*** Opening Provided records ***
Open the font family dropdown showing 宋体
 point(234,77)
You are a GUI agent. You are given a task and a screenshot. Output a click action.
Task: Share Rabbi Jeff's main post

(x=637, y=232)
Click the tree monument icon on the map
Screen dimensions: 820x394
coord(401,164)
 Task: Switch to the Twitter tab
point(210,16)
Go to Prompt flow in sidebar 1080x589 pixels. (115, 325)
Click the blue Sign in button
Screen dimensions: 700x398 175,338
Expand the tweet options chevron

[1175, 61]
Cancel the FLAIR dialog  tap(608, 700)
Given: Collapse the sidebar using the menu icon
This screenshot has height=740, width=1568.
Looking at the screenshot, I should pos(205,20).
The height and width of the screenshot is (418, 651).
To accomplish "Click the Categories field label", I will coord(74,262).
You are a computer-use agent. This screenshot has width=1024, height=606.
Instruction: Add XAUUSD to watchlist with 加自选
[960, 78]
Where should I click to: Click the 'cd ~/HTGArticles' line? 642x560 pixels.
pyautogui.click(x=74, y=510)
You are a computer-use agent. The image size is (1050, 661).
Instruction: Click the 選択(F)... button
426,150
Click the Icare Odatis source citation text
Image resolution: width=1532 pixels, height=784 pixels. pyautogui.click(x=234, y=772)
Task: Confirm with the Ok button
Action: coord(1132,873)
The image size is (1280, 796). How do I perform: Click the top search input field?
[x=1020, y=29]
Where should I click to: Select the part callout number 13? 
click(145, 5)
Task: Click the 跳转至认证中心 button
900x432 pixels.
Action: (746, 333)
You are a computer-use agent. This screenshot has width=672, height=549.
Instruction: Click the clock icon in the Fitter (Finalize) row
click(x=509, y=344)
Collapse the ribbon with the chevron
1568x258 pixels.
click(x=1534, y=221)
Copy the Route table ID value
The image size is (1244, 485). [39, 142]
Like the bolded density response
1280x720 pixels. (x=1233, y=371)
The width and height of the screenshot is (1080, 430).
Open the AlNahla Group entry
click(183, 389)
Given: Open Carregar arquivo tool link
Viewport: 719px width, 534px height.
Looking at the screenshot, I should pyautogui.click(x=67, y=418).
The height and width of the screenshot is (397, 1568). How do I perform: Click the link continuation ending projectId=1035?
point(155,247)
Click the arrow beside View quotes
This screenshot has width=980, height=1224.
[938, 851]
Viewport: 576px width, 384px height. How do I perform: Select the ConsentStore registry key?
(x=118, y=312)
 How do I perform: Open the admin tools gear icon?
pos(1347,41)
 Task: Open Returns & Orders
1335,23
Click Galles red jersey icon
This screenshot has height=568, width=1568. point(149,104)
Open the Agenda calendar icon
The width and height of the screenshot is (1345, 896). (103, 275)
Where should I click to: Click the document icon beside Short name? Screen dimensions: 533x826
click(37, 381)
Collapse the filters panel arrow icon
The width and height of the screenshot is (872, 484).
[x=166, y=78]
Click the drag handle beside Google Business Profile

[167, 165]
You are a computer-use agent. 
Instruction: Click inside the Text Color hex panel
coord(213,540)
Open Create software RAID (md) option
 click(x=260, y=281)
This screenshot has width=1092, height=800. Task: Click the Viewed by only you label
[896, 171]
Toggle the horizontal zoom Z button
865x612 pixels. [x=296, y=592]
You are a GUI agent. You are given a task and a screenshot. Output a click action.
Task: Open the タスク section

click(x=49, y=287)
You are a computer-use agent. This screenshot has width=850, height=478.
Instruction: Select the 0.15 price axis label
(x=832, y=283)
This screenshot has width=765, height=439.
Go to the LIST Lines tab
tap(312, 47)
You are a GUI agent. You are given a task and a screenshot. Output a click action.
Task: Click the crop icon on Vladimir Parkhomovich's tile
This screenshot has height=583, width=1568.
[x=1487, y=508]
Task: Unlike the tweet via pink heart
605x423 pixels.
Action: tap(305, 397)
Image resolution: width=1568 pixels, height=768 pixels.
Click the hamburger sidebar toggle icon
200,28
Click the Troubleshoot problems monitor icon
*** Closing Provided records ***
◆ **Task item**: Exactly as they stand, repeat all the records.

◆ **Answer space**:
Open the font family dropdown showing 宋体
 point(234,77)
You are a GUI agent. You are given a task and a screenshot. Output a click action.
Task: Share Rabbi Jeff's main post

(x=637, y=232)
Click the tree monument icon on the map
Screen dimensions: 820x394
coord(401,164)
 Task: Switch to the Twitter tab
point(210,16)
Go to Prompt flow in sidebar 1080x589 pixels. (115, 325)
Click the blue Sign in button
Screen dimensions: 700x398 175,338
Expand the tweet options chevron

[1175, 61]
Cancel the FLAIR dialog  tap(608, 700)
Given: Collapse the sidebar using the menu icon
This screenshot has height=740, width=1568.
Looking at the screenshot, I should pos(205,20).
The height and width of the screenshot is (418, 651).
To accomplish "Click the Categories field label", I will coord(74,262).
You are a computer-use agent. This screenshot has width=1024, height=606.
Instruction: Add XAUUSD to watchlist with 加自选
[960, 78]
Where should I click to: Click the 'cd ~/HTGArticles' line? 642x560 pixels.
pyautogui.click(x=74, y=510)
You are a computer-use agent. The image size is (1050, 661).
Instruction: Click the 選択(F)... button
426,150
Click the Icare Odatis source citation text
Image resolution: width=1532 pixels, height=784 pixels. pyautogui.click(x=234, y=772)
Task: Confirm with the Ok button
Action: coord(1132,873)
The image size is (1280, 796). How do I perform: Click the top search input field?
[x=1020, y=29]
Where should I click to: Select the part callout number 13? 
click(145, 5)
Task: Click the 跳转至认证中心 button
900x432 pixels.
Action: (746, 333)
You are a computer-use agent. This screenshot has width=672, height=549.
Instruction: Click the clock icon in the Fitter (Finalize) row
click(x=509, y=344)
Collapse the ribbon with the chevron
1568x258 pixels.
click(x=1534, y=221)
Copy the Route table ID value
The image size is (1244, 485). [39, 142]
Like the bolded density response
1280x720 pixels. (x=1233, y=371)
The width and height of the screenshot is (1080, 430).
Open the AlNahla Group entry
click(183, 389)
Given: Open Carregar arquivo tool link
Viewport: 719px width, 534px height.
Looking at the screenshot, I should pyautogui.click(x=67, y=418).
The height and width of the screenshot is (397, 1568). How do I perform: Click the link continuation ending projectId=1035?
point(155,247)
Click the arrow beside View quotes
This screenshot has width=980, height=1224.
[938, 851]
Viewport: 576px width, 384px height. How do I perform: Select the ConsentStore registry key?
(x=118, y=312)
 How do I perform: Open the admin tools gear icon?
pos(1347,41)
 Task: Open Returns & Orders
1335,23
Click Galles red jersey icon
This screenshot has height=568, width=1568. point(149,104)
Open the Agenda calendar icon
The width and height of the screenshot is (1345, 896). (103, 275)
Where should I click to: Click the document icon beside Short name? Screen dimensions: 533x826
click(37, 381)
Collapse the filters panel arrow icon
The width and height of the screenshot is (872, 484).
[x=166, y=78]
Click the drag handle beside Google Business Profile

[167, 165]
You are a computer-use agent. 
Instruction: Click inside the Text Color hex panel
coord(213,540)
Open Create software RAID (md) option
 click(x=260, y=281)
This screenshot has width=1092, height=800. Task: Click the Viewed by only you label
[896, 171]
Toggle the horizontal zoom Z button
865x612 pixels. [x=296, y=592]
You are a GUI agent. You are given a task and a screenshot. Output a click action.
Task: Open the タスク section

click(x=49, y=287)
You are a computer-use agent. This screenshot has width=850, height=478.
Instruction: Select the 0.15 price axis label
(x=832, y=283)
This screenshot has width=765, height=439.
Go to the LIST Lines tab
tap(312, 47)
You are a GUI agent. You are given a task and a screenshot. Output a click action.
Task: Click the crop icon on Vladimir Parkhomovich's tile
This screenshot has height=583, width=1568.
[x=1487, y=508]
Task: Unlike the tweet via pink heart
605x423 pixels.
Action: tap(305, 397)
Image resolution: width=1568 pixels, height=768 pixels.
Click the hamburger sidebar toggle icon
200,28
Click the Troubleshoot problems monitor icon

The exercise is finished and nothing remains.